• _RAW DATA_
╔══
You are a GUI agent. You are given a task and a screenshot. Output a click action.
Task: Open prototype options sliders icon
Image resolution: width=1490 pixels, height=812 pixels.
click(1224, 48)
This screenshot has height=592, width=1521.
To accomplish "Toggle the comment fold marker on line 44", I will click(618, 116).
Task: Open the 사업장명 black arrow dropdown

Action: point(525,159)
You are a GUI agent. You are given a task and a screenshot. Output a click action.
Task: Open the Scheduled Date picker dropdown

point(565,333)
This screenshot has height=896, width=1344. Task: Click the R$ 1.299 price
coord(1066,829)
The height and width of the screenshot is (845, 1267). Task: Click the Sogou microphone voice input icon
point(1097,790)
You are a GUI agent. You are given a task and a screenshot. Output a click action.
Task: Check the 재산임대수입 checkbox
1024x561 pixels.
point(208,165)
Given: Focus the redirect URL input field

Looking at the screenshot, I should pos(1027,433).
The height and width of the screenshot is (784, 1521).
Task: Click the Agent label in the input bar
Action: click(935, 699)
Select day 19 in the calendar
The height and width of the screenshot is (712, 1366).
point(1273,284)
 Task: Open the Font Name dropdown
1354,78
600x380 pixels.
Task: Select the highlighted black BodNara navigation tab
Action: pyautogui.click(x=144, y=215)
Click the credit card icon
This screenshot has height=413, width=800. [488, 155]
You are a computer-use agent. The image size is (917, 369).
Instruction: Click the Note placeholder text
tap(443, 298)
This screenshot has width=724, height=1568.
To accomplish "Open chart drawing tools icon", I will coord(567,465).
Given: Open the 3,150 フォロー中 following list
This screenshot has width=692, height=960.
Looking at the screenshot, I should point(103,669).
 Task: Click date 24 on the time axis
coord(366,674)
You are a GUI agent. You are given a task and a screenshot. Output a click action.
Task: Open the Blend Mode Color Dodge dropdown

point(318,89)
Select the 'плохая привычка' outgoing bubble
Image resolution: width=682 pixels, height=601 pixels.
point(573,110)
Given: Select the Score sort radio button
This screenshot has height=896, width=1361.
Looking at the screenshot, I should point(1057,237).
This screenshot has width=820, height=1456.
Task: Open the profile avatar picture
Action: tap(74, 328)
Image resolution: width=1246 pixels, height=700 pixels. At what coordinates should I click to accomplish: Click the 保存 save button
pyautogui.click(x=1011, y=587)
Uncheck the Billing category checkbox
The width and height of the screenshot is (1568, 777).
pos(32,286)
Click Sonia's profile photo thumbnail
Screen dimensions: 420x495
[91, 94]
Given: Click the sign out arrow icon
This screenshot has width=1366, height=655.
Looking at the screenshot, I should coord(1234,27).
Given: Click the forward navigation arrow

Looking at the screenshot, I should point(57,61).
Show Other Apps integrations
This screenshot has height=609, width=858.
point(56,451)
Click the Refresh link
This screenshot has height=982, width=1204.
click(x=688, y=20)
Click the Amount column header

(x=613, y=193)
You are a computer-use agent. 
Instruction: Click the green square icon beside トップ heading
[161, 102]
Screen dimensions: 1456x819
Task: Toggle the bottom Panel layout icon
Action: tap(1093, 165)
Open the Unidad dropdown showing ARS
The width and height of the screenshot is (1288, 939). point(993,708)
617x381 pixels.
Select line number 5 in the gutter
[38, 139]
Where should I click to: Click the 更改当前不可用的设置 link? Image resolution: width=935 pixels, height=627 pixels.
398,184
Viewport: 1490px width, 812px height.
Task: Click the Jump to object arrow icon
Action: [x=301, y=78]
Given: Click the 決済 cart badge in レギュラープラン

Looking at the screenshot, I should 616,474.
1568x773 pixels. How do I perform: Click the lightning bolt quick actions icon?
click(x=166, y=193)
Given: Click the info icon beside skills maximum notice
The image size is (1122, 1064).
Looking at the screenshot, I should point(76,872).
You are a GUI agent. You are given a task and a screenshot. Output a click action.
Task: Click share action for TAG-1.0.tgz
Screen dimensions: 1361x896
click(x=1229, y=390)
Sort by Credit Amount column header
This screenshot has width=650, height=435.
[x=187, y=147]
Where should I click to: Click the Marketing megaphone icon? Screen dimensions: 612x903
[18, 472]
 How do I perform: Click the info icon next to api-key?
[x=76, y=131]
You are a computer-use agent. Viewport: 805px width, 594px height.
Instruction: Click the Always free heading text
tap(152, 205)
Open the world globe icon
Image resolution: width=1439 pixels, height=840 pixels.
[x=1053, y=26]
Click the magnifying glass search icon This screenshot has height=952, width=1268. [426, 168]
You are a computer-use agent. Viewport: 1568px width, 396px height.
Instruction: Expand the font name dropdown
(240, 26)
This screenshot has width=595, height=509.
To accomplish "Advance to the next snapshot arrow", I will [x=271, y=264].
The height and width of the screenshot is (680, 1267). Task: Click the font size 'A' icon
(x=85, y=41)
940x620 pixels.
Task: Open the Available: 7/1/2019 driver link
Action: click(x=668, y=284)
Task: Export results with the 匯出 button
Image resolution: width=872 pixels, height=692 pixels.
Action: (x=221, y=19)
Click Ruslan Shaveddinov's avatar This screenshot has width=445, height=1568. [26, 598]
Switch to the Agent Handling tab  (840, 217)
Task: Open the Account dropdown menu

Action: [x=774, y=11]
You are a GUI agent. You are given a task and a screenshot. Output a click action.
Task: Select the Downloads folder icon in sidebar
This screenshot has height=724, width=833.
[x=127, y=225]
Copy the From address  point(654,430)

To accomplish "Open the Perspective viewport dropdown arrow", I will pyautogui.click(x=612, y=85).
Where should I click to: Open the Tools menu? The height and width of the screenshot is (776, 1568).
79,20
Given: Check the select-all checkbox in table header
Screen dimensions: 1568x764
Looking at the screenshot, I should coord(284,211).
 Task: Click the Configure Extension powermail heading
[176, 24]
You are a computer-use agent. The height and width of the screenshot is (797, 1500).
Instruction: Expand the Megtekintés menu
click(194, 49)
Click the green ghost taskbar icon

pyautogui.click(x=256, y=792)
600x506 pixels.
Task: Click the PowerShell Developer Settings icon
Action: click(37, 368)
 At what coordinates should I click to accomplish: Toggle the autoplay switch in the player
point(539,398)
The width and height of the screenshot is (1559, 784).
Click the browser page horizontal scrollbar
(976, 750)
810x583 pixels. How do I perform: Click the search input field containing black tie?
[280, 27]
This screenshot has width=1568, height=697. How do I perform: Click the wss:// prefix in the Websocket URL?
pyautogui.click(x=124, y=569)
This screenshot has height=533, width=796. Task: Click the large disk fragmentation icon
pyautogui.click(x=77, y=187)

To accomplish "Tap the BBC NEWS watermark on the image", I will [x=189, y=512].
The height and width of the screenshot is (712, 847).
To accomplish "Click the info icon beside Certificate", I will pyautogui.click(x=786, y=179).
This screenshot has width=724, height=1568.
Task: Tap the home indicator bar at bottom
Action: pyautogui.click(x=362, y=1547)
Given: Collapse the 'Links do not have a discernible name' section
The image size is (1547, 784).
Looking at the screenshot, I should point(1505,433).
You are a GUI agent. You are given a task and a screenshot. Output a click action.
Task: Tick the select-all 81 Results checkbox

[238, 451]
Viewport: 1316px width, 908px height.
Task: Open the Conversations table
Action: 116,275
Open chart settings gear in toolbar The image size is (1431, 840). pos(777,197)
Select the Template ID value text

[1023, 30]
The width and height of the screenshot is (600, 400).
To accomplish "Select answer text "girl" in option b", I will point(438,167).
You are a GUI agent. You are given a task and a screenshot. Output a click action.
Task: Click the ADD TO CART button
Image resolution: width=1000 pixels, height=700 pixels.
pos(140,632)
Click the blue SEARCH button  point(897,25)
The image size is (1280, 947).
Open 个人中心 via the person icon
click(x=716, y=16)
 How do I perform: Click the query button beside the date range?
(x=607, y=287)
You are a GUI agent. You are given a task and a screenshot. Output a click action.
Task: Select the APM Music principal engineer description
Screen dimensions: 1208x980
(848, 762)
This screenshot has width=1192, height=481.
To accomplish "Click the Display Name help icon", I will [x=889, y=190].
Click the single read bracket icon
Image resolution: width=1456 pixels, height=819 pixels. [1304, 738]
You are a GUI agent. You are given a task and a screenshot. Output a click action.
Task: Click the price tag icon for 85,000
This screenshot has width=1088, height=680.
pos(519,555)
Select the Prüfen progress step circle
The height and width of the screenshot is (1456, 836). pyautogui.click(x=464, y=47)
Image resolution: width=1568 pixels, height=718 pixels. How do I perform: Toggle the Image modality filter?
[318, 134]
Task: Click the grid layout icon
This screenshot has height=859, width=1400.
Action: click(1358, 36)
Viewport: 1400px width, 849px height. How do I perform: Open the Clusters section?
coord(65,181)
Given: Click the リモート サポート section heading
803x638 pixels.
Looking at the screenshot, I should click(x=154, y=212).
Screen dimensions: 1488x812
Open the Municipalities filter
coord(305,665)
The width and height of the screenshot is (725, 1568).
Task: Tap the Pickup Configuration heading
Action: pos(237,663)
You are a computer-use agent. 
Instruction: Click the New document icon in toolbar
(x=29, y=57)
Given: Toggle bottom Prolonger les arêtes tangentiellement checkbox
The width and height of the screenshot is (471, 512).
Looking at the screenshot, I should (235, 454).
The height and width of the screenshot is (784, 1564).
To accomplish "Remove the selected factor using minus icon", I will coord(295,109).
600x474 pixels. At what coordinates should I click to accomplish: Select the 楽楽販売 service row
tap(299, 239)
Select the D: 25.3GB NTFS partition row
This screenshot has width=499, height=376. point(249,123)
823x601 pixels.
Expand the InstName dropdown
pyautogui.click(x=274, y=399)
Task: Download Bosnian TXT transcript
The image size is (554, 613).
╚══
• _WHAT YOU ARE ASKED TO DO_
Lay out the lines of the items as a Markdown table with the columns Row and Line. Start with the line that contains "Given: Open the 3,150 フォロー中 following list" and go on through the line that contains "(x=613, y=193)", numbering each row and leaving out blank lines.

• _ANSWER IN FULL_
| Row | Line |
|---|---|
| 1 | Given: Open the 3,150 フォロー中 following list |
| 2 | This screenshot has width=692, height=960. |
| 3 | Looking at the screenshot, I should point(103,669). |
| 4 |  Task: Click date 24 on the time axis |
| 5 | coord(366,674) |
| 6 | You are a GUI agent. You are given a task and a screenshot. Output a click action. |
| 7 | Task: Open the Blend Mode Color Dodge dropdown |
| 8 | point(318,89) |
| 9 | Select the 'плохая привычка' outgoing bubble |
| 10 | Image resolution: width=682 pixels, height=601 pixels. |
| 11 | point(573,110) |
| 12 | Given: Select the Score sort radio button |
| 13 | This screenshot has height=896, width=1361. |
| 14 | Looking at the screenshot, I should point(1057,237). |
| 15 | This screenshot has width=820, height=1456. |
| 16 | Task: Open the profile avatar picture |
| 17 | Action: tap(74, 328) |
| 18 | Image resolution: width=1246 pixels, height=700 pixels. At what coordinates should I click to accomplish: Click the 保存 save button |
| 19 | pyautogui.click(x=1011, y=587) |
| 20 | Uncheck the Billing category checkbox |
| 21 | The width and height of the screenshot is (1568, 777). |
| 22 | pos(32,286) |
| 23 | Click Sonia's profile photo thumbnail |
| 24 | Screen dimensions: 420x495 |
| 25 | [91, 94] |
| 26 | Given: Click the sign out arrow icon |
| 27 | This screenshot has width=1366, height=655. |
| 28 | Looking at the screenshot, I should coord(1234,27). |
| 29 | Given: Click the forward navigation arrow |
| 30 | Looking at the screenshot, I should point(57,61). |
| 31 | Show Other Apps integrations |
| 32 | This screenshot has height=609, width=858. |
| 33 | point(56,451) |
| 34 | Click the Refresh link |
| 35 | This screenshot has height=982, width=1204. |
| 36 | click(x=688, y=20) |
| 37 | Click the Amount column header |
| 38 | (x=613, y=193) |